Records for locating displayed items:
★ ★ ★ ★ ★ ★ ★

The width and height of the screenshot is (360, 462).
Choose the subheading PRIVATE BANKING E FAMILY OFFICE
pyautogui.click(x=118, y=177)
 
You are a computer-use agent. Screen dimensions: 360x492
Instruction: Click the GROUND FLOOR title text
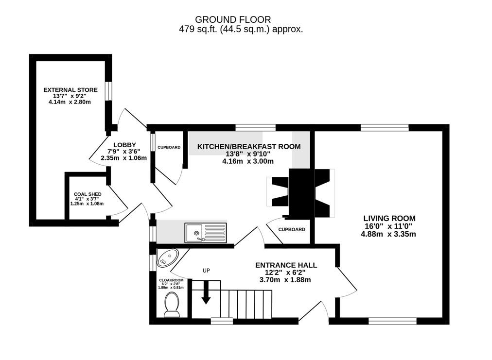233,19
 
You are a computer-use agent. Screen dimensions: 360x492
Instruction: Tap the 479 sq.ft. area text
241,29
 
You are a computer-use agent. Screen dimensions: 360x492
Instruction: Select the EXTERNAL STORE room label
70,90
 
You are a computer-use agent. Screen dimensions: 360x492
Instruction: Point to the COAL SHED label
88,194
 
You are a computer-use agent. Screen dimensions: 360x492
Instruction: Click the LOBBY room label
123,145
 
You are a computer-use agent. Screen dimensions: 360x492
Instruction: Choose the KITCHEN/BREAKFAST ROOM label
248,146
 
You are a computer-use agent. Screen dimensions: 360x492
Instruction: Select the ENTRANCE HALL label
286,265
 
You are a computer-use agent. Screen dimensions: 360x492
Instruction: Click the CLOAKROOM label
171,280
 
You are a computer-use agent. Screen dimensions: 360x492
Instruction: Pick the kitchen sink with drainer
205,232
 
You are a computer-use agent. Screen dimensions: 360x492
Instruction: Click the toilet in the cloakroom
172,305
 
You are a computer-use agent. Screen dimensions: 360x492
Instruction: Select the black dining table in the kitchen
301,193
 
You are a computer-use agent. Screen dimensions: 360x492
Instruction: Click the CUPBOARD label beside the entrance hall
292,229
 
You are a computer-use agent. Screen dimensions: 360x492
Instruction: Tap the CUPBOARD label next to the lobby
169,147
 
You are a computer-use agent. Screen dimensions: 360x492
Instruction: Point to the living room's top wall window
385,128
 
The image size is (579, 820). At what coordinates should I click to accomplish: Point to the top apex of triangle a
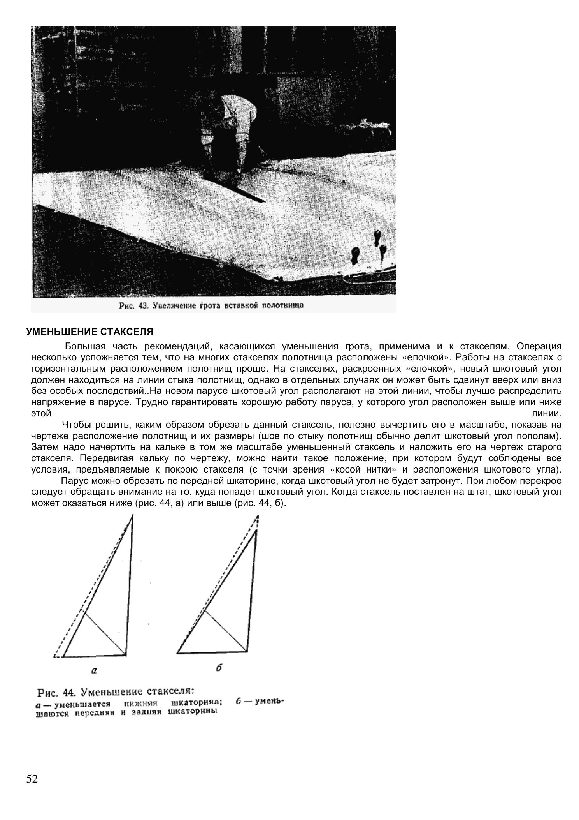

★ ★ ★ ★ ★ ★ ★

Problem to solve:
How many lines in the items above contain the string "Select" with the same capitalization? Reply with the number only.

Response to the task:
3